Issue with virtual-threads

vmaleze commented 11 months ago

Describe the bug

The java-agent locks any application using virtual-threads upon an external call if you add the -Djdk.tracePinnedThreads=short to the VM options.

Steps to reproduce

Create a fresh application using either spring or micronaut. Enable virtual-threads and add -Djdk.tracePinnedThreads=short to the VM options Add an external call to a BDD done through a rest controller. (Im guessing that any external call will do that, but I only have a redis or a mysql db to test)

Expected behavior

The application should not lock itself by adding -Djdk.tracePinnedThreads=short to the VM options

Actual behavior

The http call is stuck forever and the application is also stuck with no other way than to restart it.

Javaagent or library instrumentation version

1.32.0

Environment

JDK: 21 OS: Ubuntu 22.04 / MacOs 14.2.1 Spring Boot: 3.2.1 / Micronaut: 4.2.3

Additional context

I have a fresh micronaut application (version 4.2.3) that runs on java 21 with virtual-threads enabled. This application also uses the opentelemetry java agent (version 1.32.0)

To debug pinned threads, I added -Djdk.tracePinnedThreads=short . This works fine on a vanilla application with a hello-world controller. However upon adding a call to an external sytem, the application locks itself in a state where it does not respond anymore. I tried calling a redis cache or a mysql database, but the results ends-up being the same. This also happens on a spring application.

If I remove the java-agent, or disable virtual-threads, I don't have any problem.

I first noticed this on another application that I migrated towards java 21. Upon stress test, the service ended up being stucked. I suspected virtual-threads so I wanted to monitor pinned threads. And upon adding the jvm param. The application locks itself on the first call. I am unable to find the actual root cause. But it seems to be coming from the java-agent upon calling an external resource. If the jvm param is not added, the call succeed. But it will fails over time during stress tests. However, this is hard to reproduce if you just do stress tests as it can happen after 5 or 6 minutes whereas with this VM option, it fails right away

trask commented 11 months ago

hi @vmaleze! to speed up investigation, can you create a repository with steps on how to build and run to reproduce the issue?

STATED TASK 1: In the virtual-threads issue report, which JDK version is listed under the environment?
STATED TASK 2: Set down the virtual-threads issue report from "The http call" up to and including "agent (version 1.32.0)", with no changes.
STATED TASK 3: Continue the virtual-threads issue report from its last sentence.
The data after this point comes from a separate source and is unrelated to the virtual-threads issue report.

RECORDED INFORMATION:
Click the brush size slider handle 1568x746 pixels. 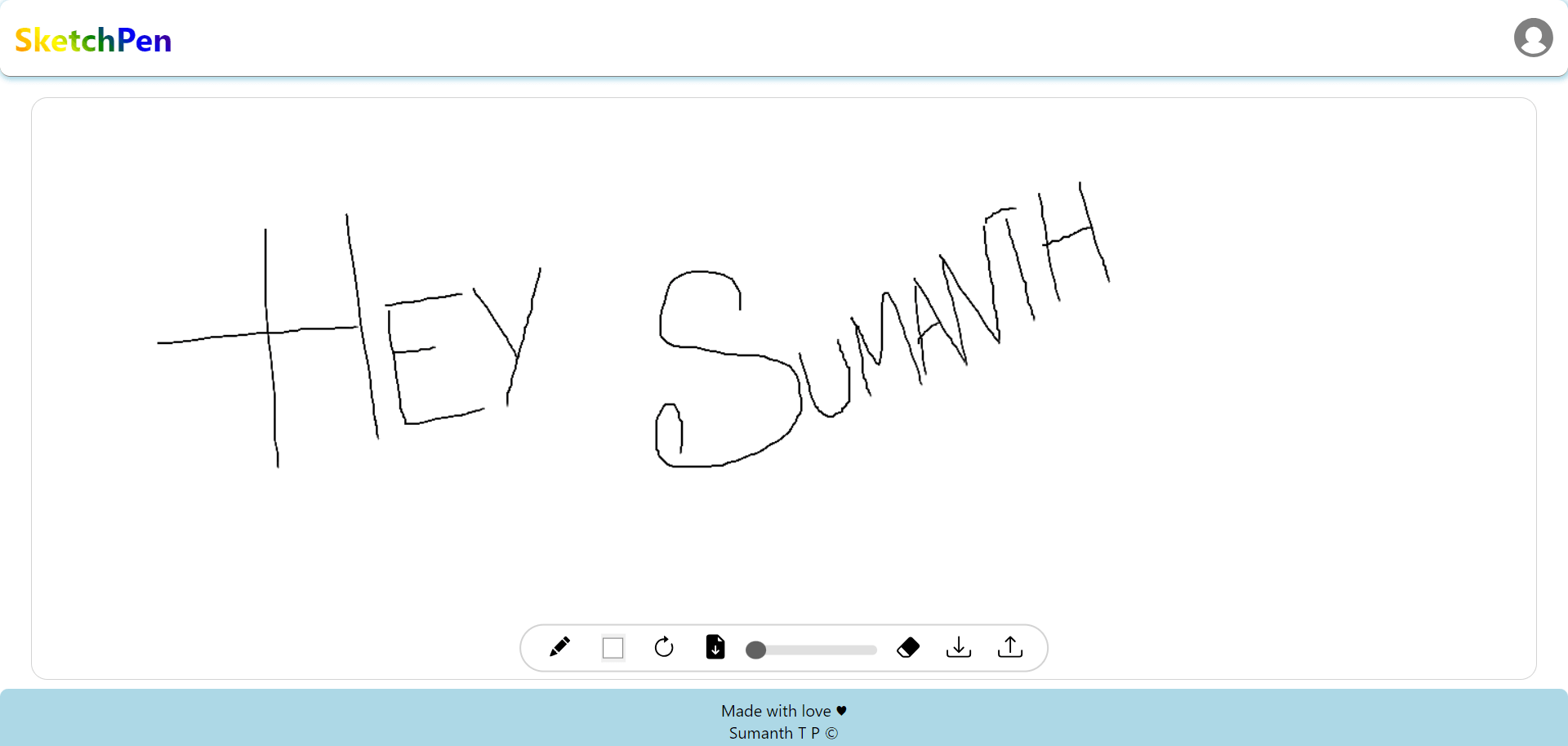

TASK ANSWER 1: JDK 21

TASK ANSWER 2:
The http call is stuck forever and the application is also stuck with no other way than to restart it.

Javaagent or library instrumentation version

1.32.0

Environment

JDK: 21 OS: Ubuntu 22.04 / MacOs 14.2.1 Spring Boot: 3.2.1 / Micronaut: 4.2.3

Additional context

I have a fresh micronaut application (version 4.2.3) that runs on java 21 with virtual-threads enabled. This application also uses the opentelemetry java agent (version 1.32.0)

TASK ANSWER 3:
vmaleze commented 10 months ago

Hi @trask, here it is => https://github.com/vmaleze/otel-issue-virtual-threads

If you need more from me, don't hesitate. I'm willing to help if I can contribute as well :)

anuragagarwal561994 commented 10 months ago

@trask even I have seen this issue in our production, if I remove javaagent everything works fine. I had earlier thought to enable tracePinnedThreads on one in production and keep it running so that I get an update if some code push leads to thread pinning in future. But since the pod was using javaagent as well it was stuck so I had to drop that idea as of now

trask commented 10 months ago

@JonasKunz since you've done some investigation of this topic previously in https://github.com/open-telemetry/opentelemetry-java-instrumentation/issues/9534#issuecomment-1731088793, would you be able to look at this?

JonasKunz commented 10 months ago

I'll have a look

JonasKunz commented 10 months ago

First of all thanks @vmaleze for providing the project to reproduce, this has made life very much easier.

Unfortunately the Issue is a pain to debug, because the entire JVM becomes unresponsive:

Debugging or jcmd cease to work (the JVM doesn't respond anymore)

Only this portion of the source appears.